### Work instructions
With pictures left out, set down exactly the lines that begin at the one containing "Given: Open the Home Page menu item" and end with the last line of the entries below.

### Task input
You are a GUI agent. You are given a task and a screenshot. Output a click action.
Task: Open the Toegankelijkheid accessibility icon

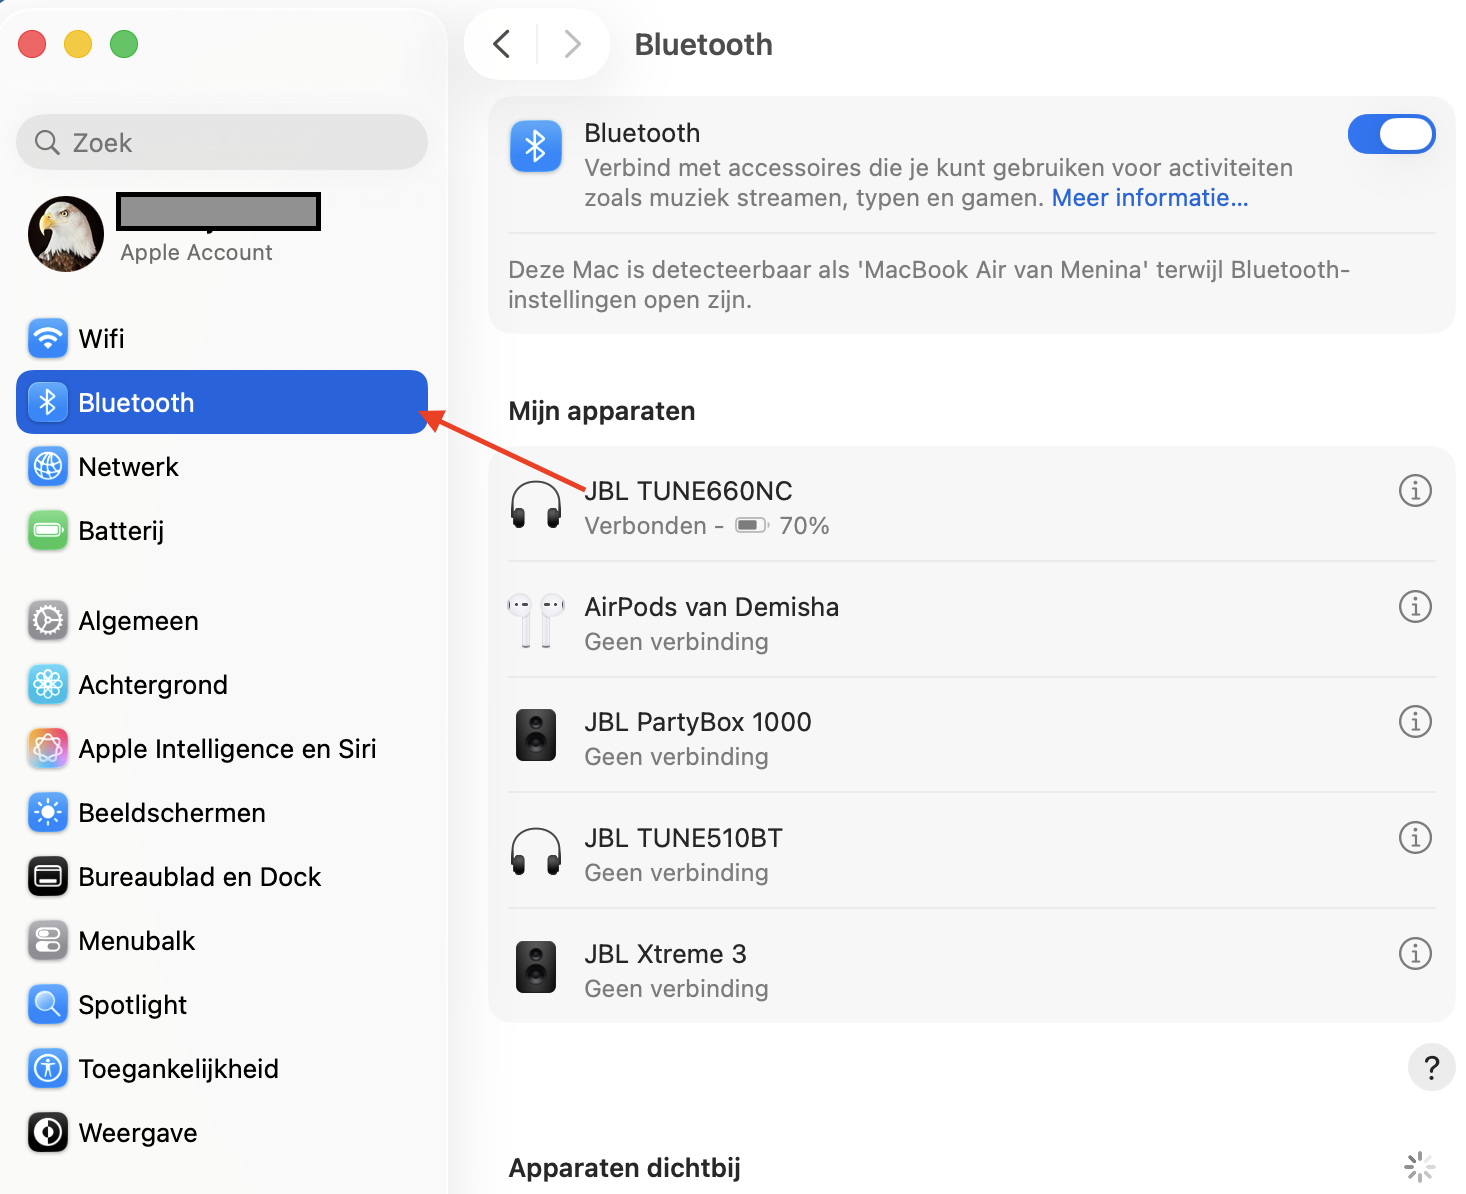[47, 1068]
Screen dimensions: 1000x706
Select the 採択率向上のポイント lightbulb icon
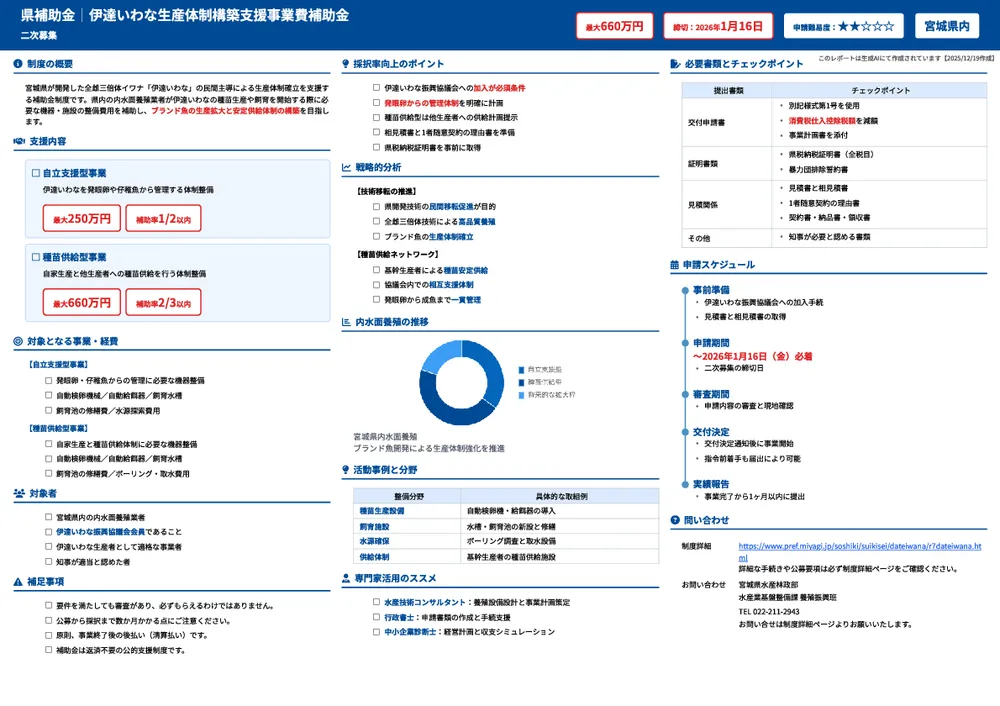(345, 62)
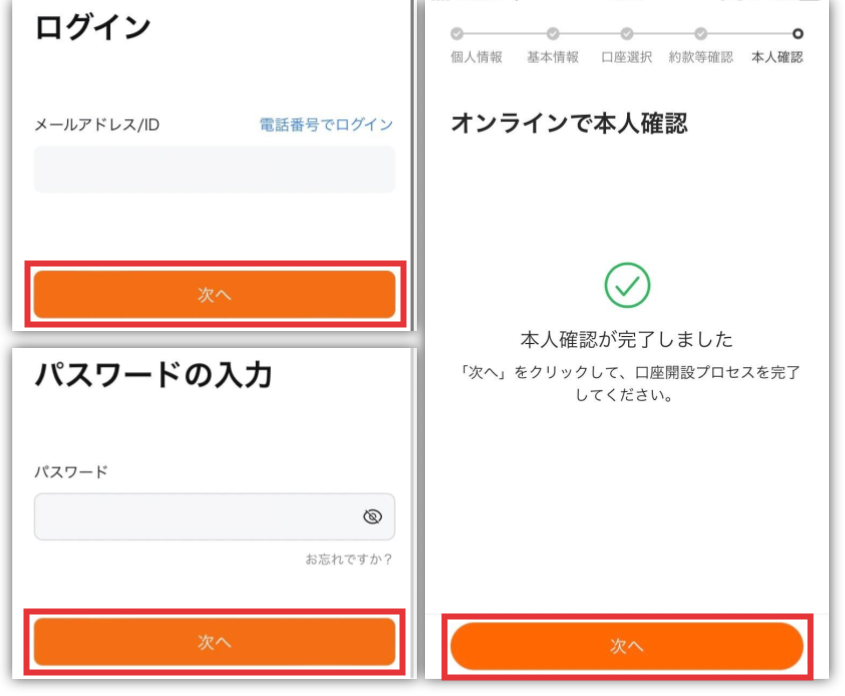Click 次へ button on password panel
The height and width of the screenshot is (696, 845).
tap(214, 642)
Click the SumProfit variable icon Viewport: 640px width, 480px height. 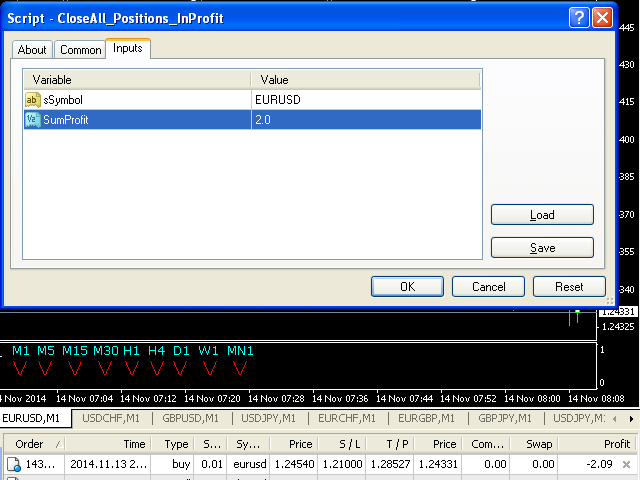[x=33, y=120]
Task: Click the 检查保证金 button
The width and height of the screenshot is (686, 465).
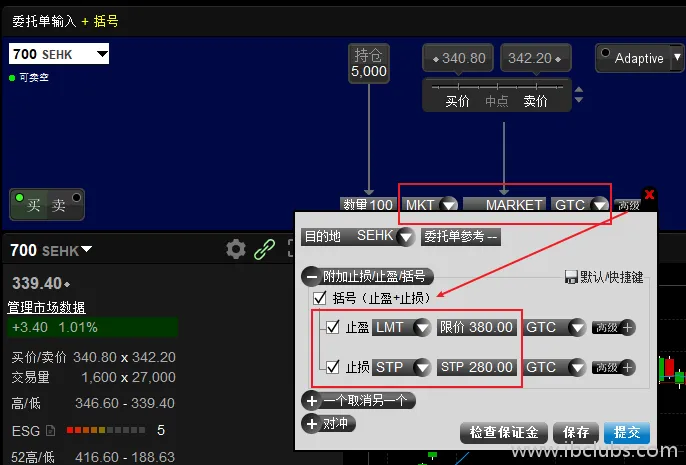Action: pos(504,432)
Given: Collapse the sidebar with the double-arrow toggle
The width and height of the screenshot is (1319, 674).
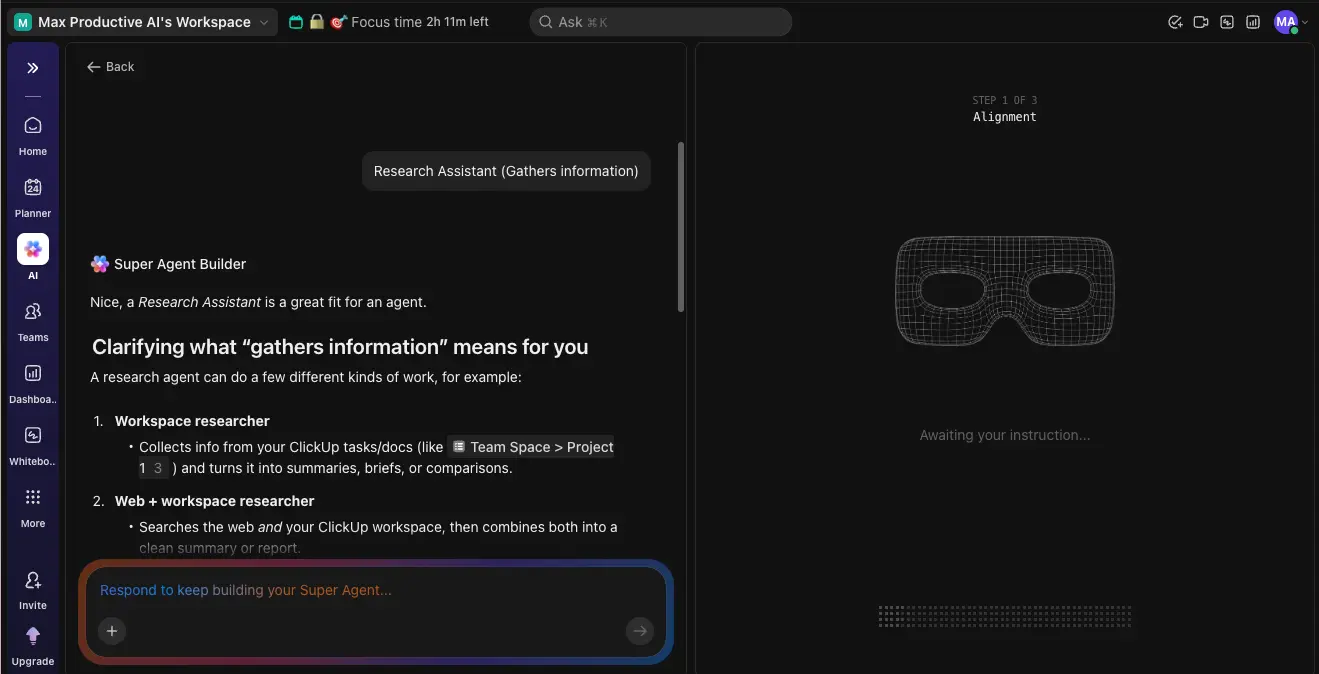Looking at the screenshot, I should tap(32, 69).
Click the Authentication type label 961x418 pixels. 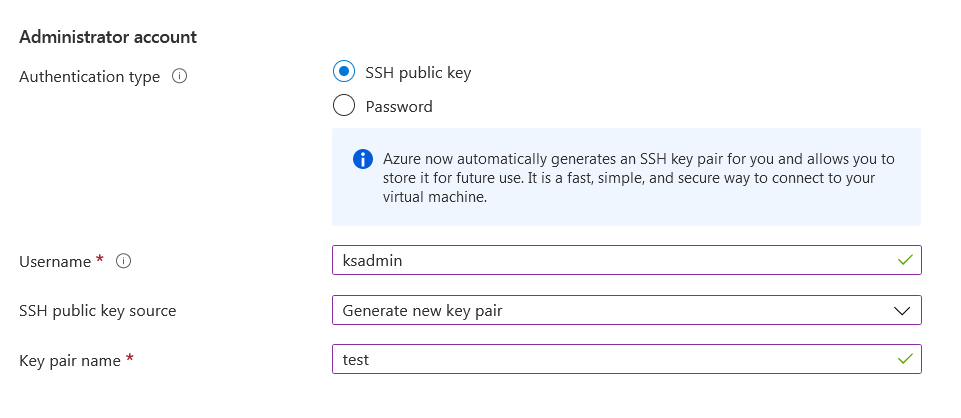(x=89, y=76)
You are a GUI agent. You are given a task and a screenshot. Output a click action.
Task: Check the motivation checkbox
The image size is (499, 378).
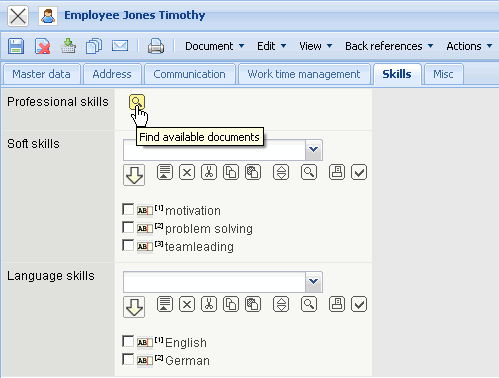click(x=128, y=209)
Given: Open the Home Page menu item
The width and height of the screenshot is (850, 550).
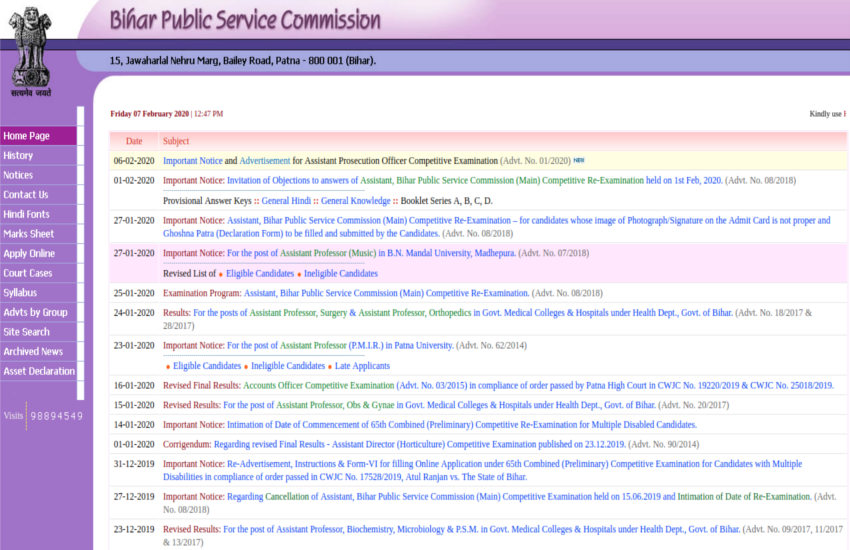Looking at the screenshot, I should pyautogui.click(x=27, y=136).
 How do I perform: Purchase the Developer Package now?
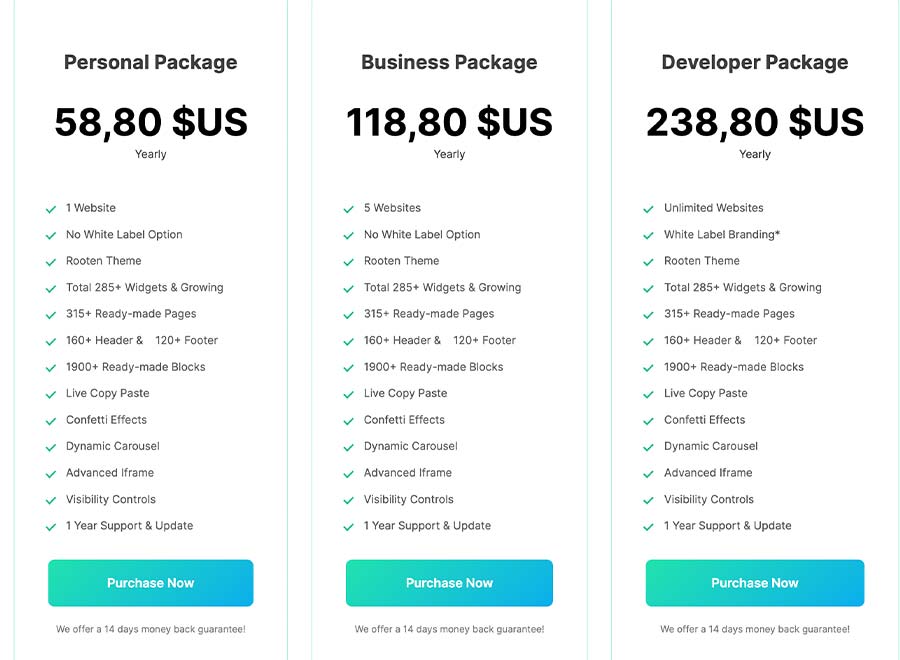(755, 583)
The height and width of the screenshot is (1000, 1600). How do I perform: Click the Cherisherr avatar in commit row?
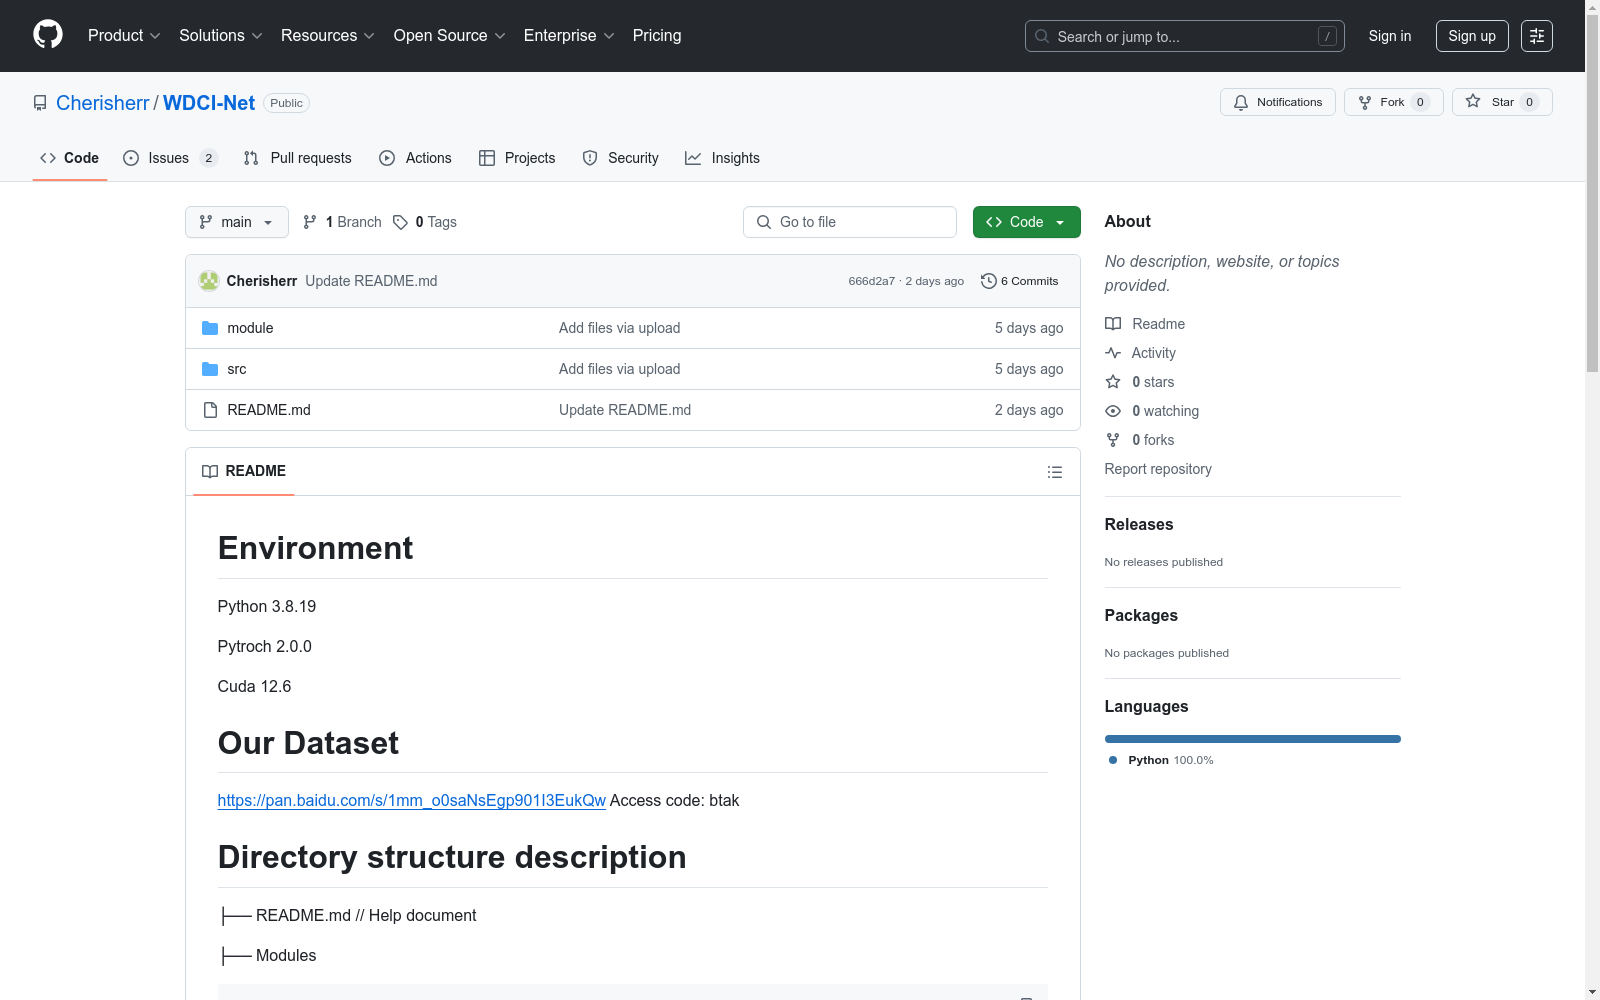(209, 281)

### Written response
Given: Open the Home Page menu item
The width and height of the screenshot is (850, 550).
Looking at the screenshot, I should pyautogui.click(x=27, y=136).
 How do I perform: Purchase the Developer Package now?
(755, 583)
The height and width of the screenshot is (1000, 1600). How do I perform: Click the Cherisherr avatar in commit row?
(209, 281)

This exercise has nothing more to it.